Offensively, the Juve attackers have been far from great. Five teams have scored more goals than Cristiano Ronaldo, Paulo Dybala, Gonzalo Higuain and Co. — a list of teams that includes Cagliari and Roma. Woof.
The goalkeeper situation is probably the only thing Sarri doesn’t lose sleep over.
Sarri has dealt with all of this and marched forward with gritty wins.
Call me an optimist, but I also think the goals are going to start getting more fluid very soon. Check out, for instance, the expected goals against Sassuolo, courtesy of our old pal Cheuk Hei Ho.

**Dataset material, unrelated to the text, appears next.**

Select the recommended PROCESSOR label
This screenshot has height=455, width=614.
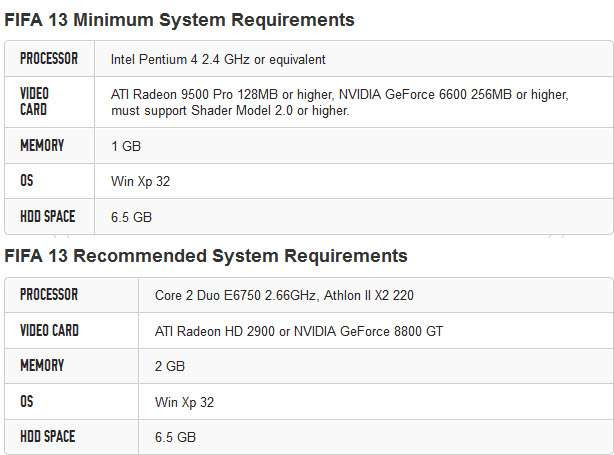[x=49, y=294]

Sarri (the 100th times): "We created a lot of chances but were not clinical enough" pic.twitter.com/SKCabAi7uA— Cheuk Hei Ho (@Tacticsplatform) December 1, 2019
A 4.66 xG effort is very good! If Juventus had been sharper, this game would’ve been a runaway train. But instead the players were wasteful and Sassuolo caught a supremely lucky break when Cuadrado, de Ligt, and Gianluigi Buffon all simultaneously thought it would be hilarious to commit bone-headed errors.
Forecasting 3 season outcomes with a ‘yay’ or ‘nay’ attached
Imagine the following three season outcomes and let me know whether you think the result would qualify as a success for Sarri. A second, slightly different question would be whether such a result would make you want to see Sarri coaching at Juventus again next year or not. Below are my answers.
I’m not factoring in the Coppa Italia because, at the end of the day, I don’t think it really moves the needle any one way for the club unless it happens to be a treble. And if Juve win the treble, I will migrate to northern Italy and give you first-hand accounts of every Juventus game.
One: Juventus win Serie A and crash out of UCL in the round of 16 or quarterfinals
Success? Yes. Bring Sarri back? Yes.
Two: Juventus finish second in Serie A and crash out of UCL in the round of 16 or quarterfinals
Success? No. Bring Sarri back? Yes.
Three: Juventus finish second in Serie A but reach UCL semifinals or final
Success? Yes. Bring Sarri back? Yes.
I think two things have to be considered in this campaign. The first is that Juventus have won Serie A a million times in a row, and although each trophy is immense, the focus is tacitly on the Champions League. The second and related point is that Inter Milan made a bunch of damn good moves in management, coaching, and players, and they’re having a special season over there at the San Siro even if they are pure, unadulterated merda.
This is Juventus. Things are always going to be spicy, people are always going to complain, and the pressure is always going to be on. But between Ronaldo, a new coach, a legitimate battle with Inter, and an aging core, things are indeed as interesting as they could possibly be for the Old Lady.